Engineering Contradictions & Design Principles
Engineering Contradiction Analysis
1Loss of information
If conventional AI algorithms are used for model building, then model predictions can be generated, but sufficient explanations for predictions are not provided, leading to distrust and potential model rejection
Solution Approach 1:
The patent introduces an Explainable AI (XAI) module as an intermediary component that sits between the machine learning model and the end user. This module generates comprehensive explanations including global explanations (overall model behavior), local explanations (specific predictions), and what-if analyses (counterfactual scenarios), thereby mediating the information gap and building user trust without modifying the core predictive model
2Loss of time
If manual model building processes are used with detailed supervision, then model understanding can be maintained, but significant time is consumed during model selection and hyperparameter optimization
Solution Approach 1:
The patent implements Automated Machine Learning (AutoML) algorithms that enable the system to perform model selection, hyperparameter optimization, and model training automatically without requiring detailed user supervision.
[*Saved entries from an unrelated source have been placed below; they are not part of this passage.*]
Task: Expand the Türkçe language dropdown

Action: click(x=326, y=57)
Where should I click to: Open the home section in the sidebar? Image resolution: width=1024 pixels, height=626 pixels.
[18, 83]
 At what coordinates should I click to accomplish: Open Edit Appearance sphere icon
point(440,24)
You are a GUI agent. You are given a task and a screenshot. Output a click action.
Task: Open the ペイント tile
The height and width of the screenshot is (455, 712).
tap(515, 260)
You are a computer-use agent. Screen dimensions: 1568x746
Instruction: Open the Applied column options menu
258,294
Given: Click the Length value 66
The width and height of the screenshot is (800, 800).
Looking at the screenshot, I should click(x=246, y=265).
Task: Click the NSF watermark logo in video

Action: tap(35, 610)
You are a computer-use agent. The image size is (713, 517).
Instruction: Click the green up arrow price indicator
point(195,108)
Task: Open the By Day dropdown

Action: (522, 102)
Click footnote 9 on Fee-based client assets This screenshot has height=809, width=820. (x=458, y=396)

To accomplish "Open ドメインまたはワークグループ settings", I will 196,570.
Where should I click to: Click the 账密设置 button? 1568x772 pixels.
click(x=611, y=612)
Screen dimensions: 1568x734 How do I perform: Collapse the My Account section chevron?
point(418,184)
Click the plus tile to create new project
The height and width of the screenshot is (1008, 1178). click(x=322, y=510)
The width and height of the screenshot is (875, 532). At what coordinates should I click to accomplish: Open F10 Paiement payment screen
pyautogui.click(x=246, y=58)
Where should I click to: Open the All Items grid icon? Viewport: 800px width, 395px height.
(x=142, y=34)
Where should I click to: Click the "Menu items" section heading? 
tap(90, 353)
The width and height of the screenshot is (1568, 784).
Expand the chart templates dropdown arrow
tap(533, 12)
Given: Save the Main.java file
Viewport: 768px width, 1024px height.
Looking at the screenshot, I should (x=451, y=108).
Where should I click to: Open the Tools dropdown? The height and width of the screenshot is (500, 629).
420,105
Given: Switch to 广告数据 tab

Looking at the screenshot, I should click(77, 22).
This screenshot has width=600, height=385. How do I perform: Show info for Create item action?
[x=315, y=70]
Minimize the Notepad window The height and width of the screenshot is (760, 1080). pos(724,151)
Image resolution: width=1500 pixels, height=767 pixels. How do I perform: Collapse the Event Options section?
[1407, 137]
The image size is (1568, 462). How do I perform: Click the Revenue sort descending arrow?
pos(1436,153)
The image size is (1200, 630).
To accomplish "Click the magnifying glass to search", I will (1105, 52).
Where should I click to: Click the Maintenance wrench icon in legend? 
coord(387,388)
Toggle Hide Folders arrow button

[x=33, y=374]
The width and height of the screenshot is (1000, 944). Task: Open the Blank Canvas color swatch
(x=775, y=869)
The system self-manages the entire model building pipeline, significantly reducing the time required while maintaining model quality through automated evaluation and selection criteria
3Reliability
If extensive model explanations are provided to enhance understanding, then model trustworthiness improves, but the model building and deployment process becomes more complex
Solution Approach 1:
The patent segments the explanation system into distinct modular components: global explanation module (overall model behavior), local explanation module (specific predictions), and what-if analysis module (counterfactual scenarios). Each module handles a specific aspect of explainability independently, reducing overall system complexity while providing comprehensive explanations through coordinated operation of these specialized sub-components
Data Source
AI summary
The present disclosure provides systems and methods for end-to-end machine learning. A method of the present disclosure may comprise one or more operations of data ingestion, data preparation, feature storage, model building, and productionizing by the model. The methods and systems of the present disclosure may use an Automated Machine Learning (AutoML) algorithm and eXplainable Artificial Intelligence (XAI).